Thursday, October 18, 2007
What is Evil? Part II
As an aside I can say that there is a Russian scientist named Serguei Popov who developed a novel biological weapon. The experiment was elegant and chilling. I can't help but admire his ingenuity and cleverness as a biomedical scientist, but I am glad, and at least hope, that his experiment hasn't been converted into a weapon. Popov used a variation of a technique used in creating bacterial vaccines. He inserted a synthetic bacterial gene coding for either a part or all of the human myelin protein into Legionella pneumophila, the bacterium that causes a form of pneumonia and is a known human pathogen, and got the gene to be expressed. He injected the modified Legionella strain into rabbits. These rabbits got pneumonia and their immune systems subsequently cleared the infection within about a week and they appeared fine. About six weeks later, the rabbits all had seizures and died of acute rapid multiple sclerosis. What is particularly elegant is that the cause or agent of mortality (the modified bacterial pathogen) is nowhere to be found when symptoms and death occur, so treating physicians wouldn't have a clue that a bioweapon was to blame. The rabbits had already cured themselves of the bacteria, but their immune systems had already been programmed to kill them. What saved the rabbits ultimately killed them due to the administration of a modified pathogen, the opposite of a beneficial vaccine using an attenuated bacterial pathogen. This is an example of the amorality of technology and science. Fortunately, Popov only does biodefense work these days.
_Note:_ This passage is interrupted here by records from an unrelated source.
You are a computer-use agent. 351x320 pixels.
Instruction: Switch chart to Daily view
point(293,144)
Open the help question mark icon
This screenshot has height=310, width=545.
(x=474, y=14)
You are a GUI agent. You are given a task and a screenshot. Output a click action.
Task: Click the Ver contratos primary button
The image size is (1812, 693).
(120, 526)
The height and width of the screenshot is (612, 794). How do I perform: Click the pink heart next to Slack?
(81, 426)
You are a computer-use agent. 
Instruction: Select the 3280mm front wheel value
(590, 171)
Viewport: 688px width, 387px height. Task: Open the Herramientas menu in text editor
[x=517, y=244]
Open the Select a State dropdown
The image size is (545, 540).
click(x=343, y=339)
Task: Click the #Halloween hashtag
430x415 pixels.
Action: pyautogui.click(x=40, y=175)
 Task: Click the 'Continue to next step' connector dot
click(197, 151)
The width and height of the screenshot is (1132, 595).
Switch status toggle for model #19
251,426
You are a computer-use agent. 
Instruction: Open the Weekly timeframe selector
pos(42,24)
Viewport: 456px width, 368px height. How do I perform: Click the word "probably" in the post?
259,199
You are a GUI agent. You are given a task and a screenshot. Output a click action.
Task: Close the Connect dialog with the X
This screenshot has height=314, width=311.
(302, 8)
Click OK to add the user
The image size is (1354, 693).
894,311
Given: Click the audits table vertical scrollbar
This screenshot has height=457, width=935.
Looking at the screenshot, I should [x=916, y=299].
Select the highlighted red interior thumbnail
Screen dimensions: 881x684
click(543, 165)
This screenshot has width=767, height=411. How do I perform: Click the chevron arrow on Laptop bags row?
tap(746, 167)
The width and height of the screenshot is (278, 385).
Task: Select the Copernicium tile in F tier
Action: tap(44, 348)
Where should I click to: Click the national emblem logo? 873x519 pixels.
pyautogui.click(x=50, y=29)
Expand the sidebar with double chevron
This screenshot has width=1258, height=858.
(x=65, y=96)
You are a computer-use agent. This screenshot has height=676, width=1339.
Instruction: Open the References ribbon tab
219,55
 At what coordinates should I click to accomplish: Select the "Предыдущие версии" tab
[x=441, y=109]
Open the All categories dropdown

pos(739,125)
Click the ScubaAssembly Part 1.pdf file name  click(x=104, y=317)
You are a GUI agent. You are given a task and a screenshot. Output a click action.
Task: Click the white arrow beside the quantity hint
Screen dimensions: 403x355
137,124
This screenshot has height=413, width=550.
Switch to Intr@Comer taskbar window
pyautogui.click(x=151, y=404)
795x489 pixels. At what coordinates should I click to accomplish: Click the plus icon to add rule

Biodefense is also a catch phrase for a broad range of biomedical research from microbiology to immunology that likely will never have any applicability to defending us from biological weapons. The term is a funding vehicle for many scientists to continue their normal biomedical research that might have public health benefits in the long run. This is because the grant institutions like NIH were given money by Congress after the 2001 anthrax scare and told to spend it on biodefense rather than normal public health research. Scientists go where the funding goes, especially when funding is so hard to come by these days. We are not stupid people and the cleverest among us know how to write successful grant applications. The money will be well spent in any event because it will eventually go to public health which would strengthen our biodefense capabilities, but any normal taxpayer would feel that fraud has been committed on some level. A lot of what passes for basic cancer research or AIDS research has little to do with treating human cancers or HIV and is just basic mouse or human immunology research in disguise.
Its chilling indeed.
Biological experiments didn't stop with the Russians. This reference http://www.pbs.org/wgbh/pages/frontline/shows/plague/sa/ talks about efforts in apartheid South Africa up to the early 1990's:
"In 1998 South Africa's Truth and Reconciliation Commission held hearings investigating activities of the apartheid-era government. Toward the end of the hearings, the Commission looked into the apartheid regime's Chemical and Biological Warfare (CBW) program and allegations that it developed a sterility vaccine to use on black South Africans, employed toxic and chemical poison weapons for political asssassination, and in the late 1970s provided anthrax and cholera to Rhodesian troops for use against guerrilla rebels in their war to overthrow Rhodesia's white minority rule...."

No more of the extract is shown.